The State Department announced the expansion late on Friday, and according to press accounts, will also station diplomats in London; Istanbul, Turkey, Frankfurt, Germany, and Baku, Azerbaijan. The reports estimate the number of new Iran-related positions in the State Department to be between 15 and 17.

Mr. Burns said the initiative was certainly not a reopening of diplomatic relations with Iran, acknowledging the concerns of survivors of the 1979 Iranian hostage crisis still awaiting justice for their 444-day imprisonment, including Barry Rosen, who was present at the hearing.

An Iran scholar and a fellow at the Washington Institute for Near East Studies, Patrick Clawson, praised the Dubai initiative yesterday, saying it was "a big step forward" and was essential to successfully keeping an eye on Tehran, "modeling what they did for relations with the Soviet Union."

Yesterday's hearing was the full committee's first meeting to address the Iran Freedom Support Act, introduced more than a year ago by Rep. Ileana Ros-Lehtinen, a Republican of Florida. As the Sun reported in January, the chairman of the committee, Rep. Henry Hyde, a Republican of Illinois, had refused to bring the bill before the full committee at the request of the State Department, which was concerned the legislation's provisions for sanctions and support for regime change in Iran would disrupt talks on Iran's nuclear weapons ambitions with members of the European Union, known as the EU-3.

Mr. Hyde announced yesterday that Ms.
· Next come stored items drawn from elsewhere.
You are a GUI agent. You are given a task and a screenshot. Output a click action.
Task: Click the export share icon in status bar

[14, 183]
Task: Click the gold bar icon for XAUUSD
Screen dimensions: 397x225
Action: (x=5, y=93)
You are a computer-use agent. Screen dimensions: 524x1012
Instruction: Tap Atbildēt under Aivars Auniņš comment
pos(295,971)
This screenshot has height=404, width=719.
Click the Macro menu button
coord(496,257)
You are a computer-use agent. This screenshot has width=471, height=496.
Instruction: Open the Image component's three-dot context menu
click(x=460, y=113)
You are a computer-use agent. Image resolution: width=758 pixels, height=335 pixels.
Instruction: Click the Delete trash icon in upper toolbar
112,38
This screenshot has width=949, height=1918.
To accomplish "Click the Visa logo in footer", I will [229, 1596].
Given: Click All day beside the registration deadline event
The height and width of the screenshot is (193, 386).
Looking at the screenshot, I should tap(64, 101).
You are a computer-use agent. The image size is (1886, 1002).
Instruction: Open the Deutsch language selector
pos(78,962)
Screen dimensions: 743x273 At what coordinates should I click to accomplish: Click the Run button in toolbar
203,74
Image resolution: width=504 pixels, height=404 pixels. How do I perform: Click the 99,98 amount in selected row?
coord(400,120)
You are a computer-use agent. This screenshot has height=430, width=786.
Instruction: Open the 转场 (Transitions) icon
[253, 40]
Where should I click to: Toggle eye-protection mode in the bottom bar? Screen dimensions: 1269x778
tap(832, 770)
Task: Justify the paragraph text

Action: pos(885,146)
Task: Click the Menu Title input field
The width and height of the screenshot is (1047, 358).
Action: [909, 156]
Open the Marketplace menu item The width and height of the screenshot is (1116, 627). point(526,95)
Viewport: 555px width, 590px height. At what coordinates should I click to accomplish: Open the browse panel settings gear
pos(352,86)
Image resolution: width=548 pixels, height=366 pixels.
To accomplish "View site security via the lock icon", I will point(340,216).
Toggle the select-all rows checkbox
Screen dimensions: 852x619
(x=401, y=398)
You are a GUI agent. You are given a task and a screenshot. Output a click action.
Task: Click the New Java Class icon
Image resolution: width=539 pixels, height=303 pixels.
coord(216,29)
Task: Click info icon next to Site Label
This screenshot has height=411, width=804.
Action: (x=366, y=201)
Ros-Lehtinen's bill, which now has 345 co-sponsors, will finally receive a committee markup next Thursday.

Mr. Burns said yesterday that the State Department, while supportive of the bill, was still hoping to modify some of its sanctions provisions and apologized to Ms. Ros-Lehtinen - who expressed disappointment with the "disengagement from the Bush administration with Congress on the issue of Iran" - for State's year-long delay in addressing the bill.

In addition to being peppered with questions about the State-requested obstruction of the bill, Mr. Burns was also asked about the Department's recent requests for $75 million in funding to help Iran's pro-democracy efforts. He said the Department hopes to allocate at least $20 million to broadcast radio and television signals into Iran, and was looking to work with private broadcasting companies in California, New Jersey, and the Washington area.

Mr. Burns's testimony was preceded by a lively exchange between Mr. Hyde and committee member Gary Ackerman, a Democrat of New York, who accused Mr. Hyde of silencing committee members during the long-overdue hearing, and of "insulting their intelligence." Mr. Ackerman, who represents parts of Queens and Long Island, also expressed concern that the $75 million requested by Ms. Rice might be misspent, likening Iran to Iraq and accusing the administration of having picked the wrong representative for a democratic Iraq in Ahmad Chalabi.